## [Problem to work on]
Copy out every one of the entries below word for word, leaving every character and line unchanged.

** begin Data supplied **

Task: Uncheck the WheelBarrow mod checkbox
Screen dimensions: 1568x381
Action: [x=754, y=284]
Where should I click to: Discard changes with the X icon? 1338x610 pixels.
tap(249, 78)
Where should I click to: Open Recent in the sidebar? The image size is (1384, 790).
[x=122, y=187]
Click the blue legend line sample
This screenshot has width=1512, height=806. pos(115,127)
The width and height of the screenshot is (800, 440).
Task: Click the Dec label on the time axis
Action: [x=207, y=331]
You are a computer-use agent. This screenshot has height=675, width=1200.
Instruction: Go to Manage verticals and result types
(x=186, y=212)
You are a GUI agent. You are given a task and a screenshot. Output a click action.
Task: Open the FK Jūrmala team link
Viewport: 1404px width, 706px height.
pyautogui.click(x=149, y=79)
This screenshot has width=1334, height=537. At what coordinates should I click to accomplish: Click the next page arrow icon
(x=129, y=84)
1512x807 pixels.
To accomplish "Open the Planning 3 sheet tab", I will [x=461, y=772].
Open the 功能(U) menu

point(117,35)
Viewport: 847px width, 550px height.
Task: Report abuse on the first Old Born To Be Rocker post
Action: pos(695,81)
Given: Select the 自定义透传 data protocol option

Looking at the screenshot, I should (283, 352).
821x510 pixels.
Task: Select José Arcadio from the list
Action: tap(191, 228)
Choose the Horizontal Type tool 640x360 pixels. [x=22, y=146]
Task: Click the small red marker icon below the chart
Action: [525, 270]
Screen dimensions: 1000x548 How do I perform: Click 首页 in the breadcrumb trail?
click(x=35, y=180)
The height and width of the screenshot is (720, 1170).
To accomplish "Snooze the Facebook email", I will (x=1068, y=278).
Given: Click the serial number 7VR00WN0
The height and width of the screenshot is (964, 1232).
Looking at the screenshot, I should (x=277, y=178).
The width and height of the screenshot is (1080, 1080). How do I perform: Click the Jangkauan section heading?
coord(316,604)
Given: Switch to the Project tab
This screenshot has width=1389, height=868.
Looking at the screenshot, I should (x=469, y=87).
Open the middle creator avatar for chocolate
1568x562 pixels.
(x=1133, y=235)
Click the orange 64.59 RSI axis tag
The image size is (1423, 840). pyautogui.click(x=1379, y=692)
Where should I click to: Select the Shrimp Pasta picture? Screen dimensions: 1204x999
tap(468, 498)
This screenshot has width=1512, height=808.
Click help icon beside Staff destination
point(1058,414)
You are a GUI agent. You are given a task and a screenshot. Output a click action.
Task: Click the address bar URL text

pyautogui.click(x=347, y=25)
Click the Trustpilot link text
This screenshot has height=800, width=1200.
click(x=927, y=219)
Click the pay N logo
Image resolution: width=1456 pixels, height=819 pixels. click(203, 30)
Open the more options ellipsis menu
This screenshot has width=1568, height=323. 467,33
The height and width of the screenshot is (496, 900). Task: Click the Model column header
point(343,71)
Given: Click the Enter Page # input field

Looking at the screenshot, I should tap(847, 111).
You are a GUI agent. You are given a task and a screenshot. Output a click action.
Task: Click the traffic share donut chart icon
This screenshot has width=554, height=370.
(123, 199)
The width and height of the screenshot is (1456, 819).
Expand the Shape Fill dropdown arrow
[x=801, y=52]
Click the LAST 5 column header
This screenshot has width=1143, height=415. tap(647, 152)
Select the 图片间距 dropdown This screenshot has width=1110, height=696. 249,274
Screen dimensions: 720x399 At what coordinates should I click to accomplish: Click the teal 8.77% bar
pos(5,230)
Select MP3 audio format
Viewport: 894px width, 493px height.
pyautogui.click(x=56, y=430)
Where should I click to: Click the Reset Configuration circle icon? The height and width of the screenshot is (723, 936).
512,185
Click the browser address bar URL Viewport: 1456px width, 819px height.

** end Data supplied **

## [Output of the task]
Task: Uncheck the WheelBarrow mod checkbox
Screen dimensions: 1568x381
Action: [x=754, y=284]
Where should I click to: Discard changes with the X icon? 1338x610 pixels.
tap(249, 78)
Where should I click to: Open Recent in the sidebar? The image size is (1384, 790).
[x=122, y=187]
Click the blue legend line sample
This screenshot has width=1512, height=806. pos(115,127)
The width and height of the screenshot is (800, 440).
Task: Click the Dec label on the time axis
Action: [x=207, y=331]
You are a computer-use agent. This screenshot has height=675, width=1200.
Instruction: Go to Manage verticals and result types
(x=186, y=212)
You are a GUI agent. You are given a task and a screenshot. Output a click action.
Task: Open the FK Jūrmala team link
Viewport: 1404px width, 706px height.
pyautogui.click(x=149, y=79)
This screenshot has width=1334, height=537. At what coordinates should I click to accomplish: Click the next page arrow icon
(x=129, y=84)
1512x807 pixels.
To accomplish "Open the Planning 3 sheet tab", I will [x=461, y=772].
Open the 功能(U) menu

point(117,35)
Viewport: 847px width, 550px height.
Task: Report abuse on the first Old Born To Be Rocker post
Action: pos(695,81)
Given: Select the 自定义透传 data protocol option

Looking at the screenshot, I should (283, 352).
821x510 pixels.
Task: Select José Arcadio from the list
Action: tap(191, 228)
Choose the Horizontal Type tool 640x360 pixels. [x=22, y=146]
Task: Click the small red marker icon below the chart
Action: [525, 270]
Screen dimensions: 1000x548 How do I perform: Click 首页 in the breadcrumb trail?
click(x=35, y=180)
The height and width of the screenshot is (720, 1170).
To accomplish "Snooze the Facebook email", I will (x=1068, y=278).
Given: Click the serial number 7VR00WN0
The height and width of the screenshot is (964, 1232).
Looking at the screenshot, I should (x=277, y=178).
The width and height of the screenshot is (1080, 1080). How do I perform: Click the Jangkauan section heading?
coord(316,604)
Given: Switch to the Project tab
This screenshot has width=1389, height=868.
Looking at the screenshot, I should (x=469, y=87).
Open the middle creator avatar for chocolate
1568x562 pixels.
(x=1133, y=235)
Click the orange 64.59 RSI axis tag
The image size is (1423, 840). pyautogui.click(x=1379, y=692)
Where should I click to: Select the Shrimp Pasta picture? Screen dimensions: 1204x999
tap(468, 498)
This screenshot has width=1512, height=808.
Click help icon beside Staff destination
point(1058,414)
You are a GUI agent. You are given a task and a screenshot. Output a click action.
Task: Click the address bar URL text

pyautogui.click(x=347, y=25)
Click the Trustpilot link text
This screenshot has height=800, width=1200.
click(x=927, y=219)
Click the pay N logo
Image resolution: width=1456 pixels, height=819 pixels. click(203, 30)
Open the more options ellipsis menu
This screenshot has width=1568, height=323. 467,33
The height and width of the screenshot is (496, 900). Task: Click the Model column header
point(343,71)
Given: Click the Enter Page # input field

Looking at the screenshot, I should tap(847, 111).
You are a GUI agent. You are given a task and a screenshot. Output a click action.
Task: Click the traffic share donut chart icon
This screenshot has width=554, height=370.
(123, 199)
The width and height of the screenshot is (1456, 819).
Expand the Shape Fill dropdown arrow
[x=801, y=52]
Click the LAST 5 column header
This screenshot has width=1143, height=415. tap(647, 152)
Select the 图片间距 dropdown This screenshot has width=1110, height=696. 249,274
Screen dimensions: 720x399 At what coordinates should I click to accomplish: Click the teal 8.77% bar
pos(5,230)
Select MP3 audio format
Viewport: 894px width, 493px height.
pyautogui.click(x=56, y=430)
Where should I click to: Click the Reset Configuration circle icon? The height and width of the screenshot is (723, 936).
512,185
Click the browser address bar URL Viewport: 1456px width, 819px height.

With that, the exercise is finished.